━━━ Exercise input

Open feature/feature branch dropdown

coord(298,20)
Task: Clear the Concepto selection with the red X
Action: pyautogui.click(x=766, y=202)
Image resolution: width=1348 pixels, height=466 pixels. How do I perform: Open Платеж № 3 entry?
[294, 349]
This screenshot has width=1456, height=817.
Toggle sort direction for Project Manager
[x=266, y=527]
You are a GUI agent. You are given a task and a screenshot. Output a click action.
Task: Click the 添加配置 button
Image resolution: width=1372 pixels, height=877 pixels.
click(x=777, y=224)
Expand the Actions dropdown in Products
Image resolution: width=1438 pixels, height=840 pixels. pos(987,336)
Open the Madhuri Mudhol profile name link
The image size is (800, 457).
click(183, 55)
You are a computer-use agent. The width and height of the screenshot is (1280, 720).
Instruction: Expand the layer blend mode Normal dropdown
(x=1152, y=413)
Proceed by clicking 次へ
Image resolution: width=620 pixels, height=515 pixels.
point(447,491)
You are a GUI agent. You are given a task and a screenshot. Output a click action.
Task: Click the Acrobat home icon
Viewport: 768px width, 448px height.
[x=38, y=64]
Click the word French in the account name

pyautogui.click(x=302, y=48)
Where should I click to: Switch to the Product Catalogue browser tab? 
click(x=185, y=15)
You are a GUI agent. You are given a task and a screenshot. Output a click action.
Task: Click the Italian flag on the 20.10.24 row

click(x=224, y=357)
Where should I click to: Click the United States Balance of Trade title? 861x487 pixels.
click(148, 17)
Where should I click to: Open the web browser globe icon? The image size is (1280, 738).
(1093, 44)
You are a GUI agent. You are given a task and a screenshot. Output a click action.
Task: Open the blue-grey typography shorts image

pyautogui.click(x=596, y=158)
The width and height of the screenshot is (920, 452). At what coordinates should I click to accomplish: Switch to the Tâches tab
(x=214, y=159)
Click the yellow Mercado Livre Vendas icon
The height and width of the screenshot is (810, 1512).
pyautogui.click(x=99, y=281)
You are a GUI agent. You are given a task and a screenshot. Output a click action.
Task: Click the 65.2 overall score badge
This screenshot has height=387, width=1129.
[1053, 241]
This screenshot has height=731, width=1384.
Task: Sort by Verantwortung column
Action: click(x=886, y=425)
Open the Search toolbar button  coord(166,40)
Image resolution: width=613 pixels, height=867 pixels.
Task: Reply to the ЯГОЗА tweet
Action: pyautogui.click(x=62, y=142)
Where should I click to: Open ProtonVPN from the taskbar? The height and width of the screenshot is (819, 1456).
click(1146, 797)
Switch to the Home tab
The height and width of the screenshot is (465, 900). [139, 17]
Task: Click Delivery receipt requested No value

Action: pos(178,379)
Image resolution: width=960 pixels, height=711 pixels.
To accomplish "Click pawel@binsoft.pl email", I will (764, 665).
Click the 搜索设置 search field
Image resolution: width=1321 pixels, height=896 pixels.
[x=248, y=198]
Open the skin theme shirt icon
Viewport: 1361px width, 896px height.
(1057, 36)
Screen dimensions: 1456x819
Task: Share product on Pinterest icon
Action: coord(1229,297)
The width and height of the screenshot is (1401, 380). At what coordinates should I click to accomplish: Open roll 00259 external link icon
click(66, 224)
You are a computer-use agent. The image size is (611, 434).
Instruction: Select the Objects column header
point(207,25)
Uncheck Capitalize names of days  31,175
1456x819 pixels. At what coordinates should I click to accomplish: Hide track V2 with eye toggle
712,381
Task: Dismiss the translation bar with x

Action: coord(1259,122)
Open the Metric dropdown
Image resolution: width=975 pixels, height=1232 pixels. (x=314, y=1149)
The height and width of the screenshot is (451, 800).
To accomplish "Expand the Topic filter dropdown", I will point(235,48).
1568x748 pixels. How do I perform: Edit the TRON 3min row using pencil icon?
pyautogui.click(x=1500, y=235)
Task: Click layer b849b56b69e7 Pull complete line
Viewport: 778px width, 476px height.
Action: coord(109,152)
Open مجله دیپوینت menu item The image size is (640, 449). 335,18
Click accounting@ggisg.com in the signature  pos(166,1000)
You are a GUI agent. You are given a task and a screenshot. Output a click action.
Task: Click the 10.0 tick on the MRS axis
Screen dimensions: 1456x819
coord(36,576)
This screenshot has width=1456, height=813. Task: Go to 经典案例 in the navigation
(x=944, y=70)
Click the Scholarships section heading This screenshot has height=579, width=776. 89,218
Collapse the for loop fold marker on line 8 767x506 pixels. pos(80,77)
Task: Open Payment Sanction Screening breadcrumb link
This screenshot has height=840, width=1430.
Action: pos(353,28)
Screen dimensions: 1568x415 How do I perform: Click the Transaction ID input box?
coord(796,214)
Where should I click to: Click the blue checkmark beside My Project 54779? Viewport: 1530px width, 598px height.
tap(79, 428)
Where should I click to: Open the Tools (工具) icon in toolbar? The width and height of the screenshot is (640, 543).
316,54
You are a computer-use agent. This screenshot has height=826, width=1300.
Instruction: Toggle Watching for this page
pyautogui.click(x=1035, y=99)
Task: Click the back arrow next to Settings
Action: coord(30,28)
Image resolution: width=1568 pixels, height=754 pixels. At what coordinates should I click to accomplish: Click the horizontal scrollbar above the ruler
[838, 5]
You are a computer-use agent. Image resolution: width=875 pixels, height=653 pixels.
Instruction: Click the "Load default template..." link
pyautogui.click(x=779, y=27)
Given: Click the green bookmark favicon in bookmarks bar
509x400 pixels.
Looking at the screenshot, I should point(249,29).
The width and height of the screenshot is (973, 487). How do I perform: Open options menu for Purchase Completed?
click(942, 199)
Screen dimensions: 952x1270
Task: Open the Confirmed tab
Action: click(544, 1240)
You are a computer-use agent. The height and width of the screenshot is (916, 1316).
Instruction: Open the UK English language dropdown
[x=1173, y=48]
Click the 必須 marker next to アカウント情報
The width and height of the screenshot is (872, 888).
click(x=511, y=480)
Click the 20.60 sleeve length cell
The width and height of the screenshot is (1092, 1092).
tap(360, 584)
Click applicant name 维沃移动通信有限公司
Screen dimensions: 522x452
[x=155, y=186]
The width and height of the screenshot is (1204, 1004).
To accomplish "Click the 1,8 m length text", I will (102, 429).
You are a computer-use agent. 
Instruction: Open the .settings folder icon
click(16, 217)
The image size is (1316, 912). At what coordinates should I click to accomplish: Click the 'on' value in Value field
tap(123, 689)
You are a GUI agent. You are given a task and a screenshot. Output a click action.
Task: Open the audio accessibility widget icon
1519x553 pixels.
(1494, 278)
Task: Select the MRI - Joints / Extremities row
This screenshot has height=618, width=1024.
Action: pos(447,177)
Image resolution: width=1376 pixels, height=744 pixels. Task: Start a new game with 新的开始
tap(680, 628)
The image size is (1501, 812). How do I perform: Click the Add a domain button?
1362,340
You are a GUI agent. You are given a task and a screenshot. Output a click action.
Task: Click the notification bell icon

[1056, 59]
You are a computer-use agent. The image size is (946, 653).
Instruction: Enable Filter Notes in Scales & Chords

━━━━━━

Requirement
Please give every line of the items above as a JSON list of strings, one string per line, leaving out blank lines.

Exercise solution
[
  "Open feature/feature branch dropdown",
  "coord(298,20)",
  "Task: Clear the Concepto selection with the red X",
  "Action: pyautogui.click(x=766, y=202)",
  "Image resolution: width=1348 pixels, height=466 pixels. How do I perform: Open Платеж № 3 entry?",
  "[294, 349]",
  "This screenshot has width=1456, height=817.",
  "Toggle sort direction for Project Manager",
  "[x=266, y=527]",
  "You are a GUI agent. You are given a task and a screenshot. Output a click action.",
  "Task: Click the 添加配置 button",
  "Image resolution: width=1372 pixels, height=877 pixels.",
  "click(x=777, y=224)",
  "Expand the Actions dropdown in Products",
  "Image resolution: width=1438 pixels, height=840 pixels. pos(987,336)",
  "Open the Madhuri Mudhol profile name link",
  "The image size is (800, 457).",
  "click(183, 55)",
  "You are a computer-use agent. The width and height of the screenshot is (1280, 720).",
  "Instruction: Expand the layer blend mode Normal dropdown",
  "(x=1152, y=413)",
  "Proceed by clicking 次へ",
  "Image resolution: width=620 pixels, height=515 pixels.",
  "point(447,491)",
  "You are a GUI agent. You are given a task and a screenshot. Output a click action.",
  "Task: Click the Acrobat home icon",
  "Viewport: 768px width, 448px height.",
  "[x=38, y=64]",
  "Click the word French in the account name",
  "pyautogui.click(x=302, y=48)",
  "Where should I click to: Switch to the Product Catalogue browser tab? ",
  "click(x=185, y=15)",
  "You are a GUI agent. You are given a task and a screenshot. Output a click action.",
  "Task: Click the Italian flag on the 20.10.24 row",
  "click(x=224, y=357)",
  "Where should I click to: Click the United States Balance of Trade title? 861x487 pixels.",
  "click(148, 17)",
  "Where should I click to: Open the web browser globe icon? The image size is (1280, 738).",
  "(1093, 44)",
  "You are a GUI agent. You are given a task and a screenshot. Output a click action.",
  "Task: Open the blue-grey typography shorts image",
  "pyautogui.click(x=596, y=158)",
  "The width and height of the screenshot is (920, 452). At what coordinates should I click to accomplish: Switch to the Tâches tab",
  "(x=214, y=159)",
  "Click the yellow Mercado Livre Vendas icon",
  "The height and width of the screenshot is (810, 1512).",
  "pyautogui.click(x=99, y=281)",
  "You are a GUI agent. You are given a task and a screenshot. Output a click action.",
  "Task: Click the 65.2 overall score badge",
  "This screenshot has height=387, width=1129.",
  "[1053, 241]",
  "This screenshot has height=731, width=1384.",
  "Task: Sort by Verantwortung column",
  "Action: click(x=886, y=425)",
  "Open the Search toolbar button  coord(166,40)",
  "Image resolution: width=613 pixels, height=867 pixels.",
  "Task: Reply to the ЯГОЗА tweet",
  "Action: pyautogui.click(x=62, y=142)",
  "Where should I click to: Open ProtonVPN from the taskbar? The height and width of the screenshot is (819, 1456).",
  "click(1146, 797)",
  "Switch to the Home tab",
  "The height and width of the screenshot is (465, 900). [139, 17]",
  "Task: Click Delivery receipt requested No value",
  "Action: pos(178,379)",
  "Image resolution: width=960 pixels, height=711 pixels.",
  "To accomplish \"Click pawel@binsoft.pl email\", I will (764, 665).",
  "Click the 搜索设置 search field",
  "Image resolution: width=1321 pixels, height=896 pixels.",
  "[x=248, y=198]",
  "Open the skin theme shirt icon",
  "Viewport: 1361px width, 896px height.",
  "(1057, 36)",
  "Screen dimensions: 1456x819",
  "Task: Share product on Pinterest icon",
  "Action: coord(1229,297)",
  "The width and height of the screenshot is (1401, 380). At what coordinates should I click to accomplish: Open roll 00259 external link icon",
  "click(66, 224)",
  "You are a computer-use agent. The image size is (611, 434).",
  "Instruction: Select the Objects column header",
  "point(207,25)",
  "Uncheck Capitalize names of days  31,175",
  "1456x819 pixels. At what coordinates should I click to accomplish: Hide track V2 with eye toggle",
  "712,381",
  "Task: Dismiss the translation bar with x",
  "Action: coord(1259,122)",
  "Open the Metric dropdown",
  "Image resolution: width=975 pixels, height=1232 pixels. (x=314, y=1149)",
  "The height and width of the screenshot is (451, 800).",
  "To accomplish \"Expand the Topic filter dropdown\", I will point(235,48).",
  "1568x748 pixels. How do I perform: Edit the TRON 3min row using pencil icon?",
  "pyautogui.click(x=1500, y=235)",
  "Task: Click layer b849b56b69e7 Pull complete line",
  "Viewport: 778px width, 476px height.",
  "Action: coord(109,152)",
  "Open مجله دیپوینت menu item The image size is (640, 449). 335,18",
  "Click accounting@ggisg.com in the signature  pos(166,1000)",
  "You are a GUI agent. You are given a task and a screenshot. Output a click action.",
  "Task: Click the 10.0 tick on the MRS axis",
  "Screen dimensions: 1456x819",
  "coord(36,576)",
  "This screenshot has width=1456, height=813. Task: Go to 经典案例 in the navigation",
  "(x=944, y=70)",
  "Click the Scholarships section heading This screenshot has height=579, width=776. 89,218",
  "Collapse the for loop fold marker on line 8 767x506 pixels. pos(80,77)",
  "Task: Open Payment Sanction Screening breadcrumb link",
  "This screenshot has height=840, width=1430.",
  "Action: pos(353,28)",
  "Screen dimensions: 1568x415 How do I perform: Click the Transaction ID input box?",
  "coord(796,214)",
  "Where should I click to: Click the blue checkmark beside My Project 54779? Viewport: 1530px width, 598px height.",
  "tap(79, 428)",
  "Where should I click to: Open the Tools (工具) icon in toolbar? The width and height of the screenshot is (640, 543).",
  "316,54",
  "You are a computer-use agent. This screenshot has height=826, width=1300.",
  "Instruction: Toggle Watching for this page",
  "pyautogui.click(x=1035, y=99)",
  "Task: Click the back arrow next to Settings",
  "Action: coord(30,28)",
  "Image resolution: width=1568 pixels, height=754 pixels. At what coordinates should I click to accomplish: Click the horizontal scrollbar above the ruler",
  "[838, 5]",
  "You are a computer-use agent. Image resolution: width=875 pixels, height=653 pixels.",
  "Instruction: Click the \"Load default template...\" link",
  "pyautogui.click(x=779, y=27)",
  "Given: Click the green bookmark favicon in bookmarks bar",
  "509x400 pixels.",
  "Looking at the screenshot, I should point(249,29).",
  "The width and height of the screenshot is (973, 487). How do I perform: Open options menu for Purchase Completed?",
  "click(942, 199)",
  "Screen dimensions: 952x1270",
  "Task: Open the Confirmed tab",
  "Action: click(544, 1240)",
  "You are a computer-use agent. The height and width of the screenshot is (916, 1316).",
  "Instruction: Open the UK English language dropdown",
  "[x=1173, y=48]",
  "Click the 必須 marker next to アカウント情報",
  "The width and height of the screenshot is (872, 888).",
  "click(x=511, y=480)",
  "Click the 20.60 sleeve length cell",
  "The width and height of the screenshot is (1092, 1092).",
  "tap(360, 584)",
  "Click applicant name 维沃移动通信有限公司",
  "Screen dimensions: 522x452",
  "[x=155, y=186]",
  "The width and height of the screenshot is (1204, 1004).",
  "To accomplish \"Click the 1,8 m length text\", I will (102, 429).",
  "You are a computer-use agent. ",
  "Instruction: Open the .settings folder icon",
  "click(16, 217)",
  "The image size is (1316, 912). At what coordinates should I click to accomplish: Click the 'on' value in Value field",
  "tap(123, 689)",
  "You are a GUI agent. You are given a task and a screenshot. Output a click action.",
  "Task: Open the audio accessibility widget icon",
  "1519x553 pixels.",
  "(1494, 278)",
  "Task: Select the MRI - Joints / Extremities row",
  "This screenshot has height=618, width=1024.",
  "Action: pos(447,177)",
  "Image resolution: width=1376 pixels, height=744 pixels. Task: Start a new game with 新的开始",
  "tap(680, 628)",
  "The image size is (1501, 812). How do I perform: Click the Add a domain button?",
  "1362,340",
  "You are a GUI agent. You are given a task and a screenshot. Output a click action.",
  "Task: Click the notification bell icon",
  "[1056, 59]",
  "You are a computer-use agent. The image size is (946, 653).",
  "Instruction: Enable Filter Notes in Scales & Chords"
]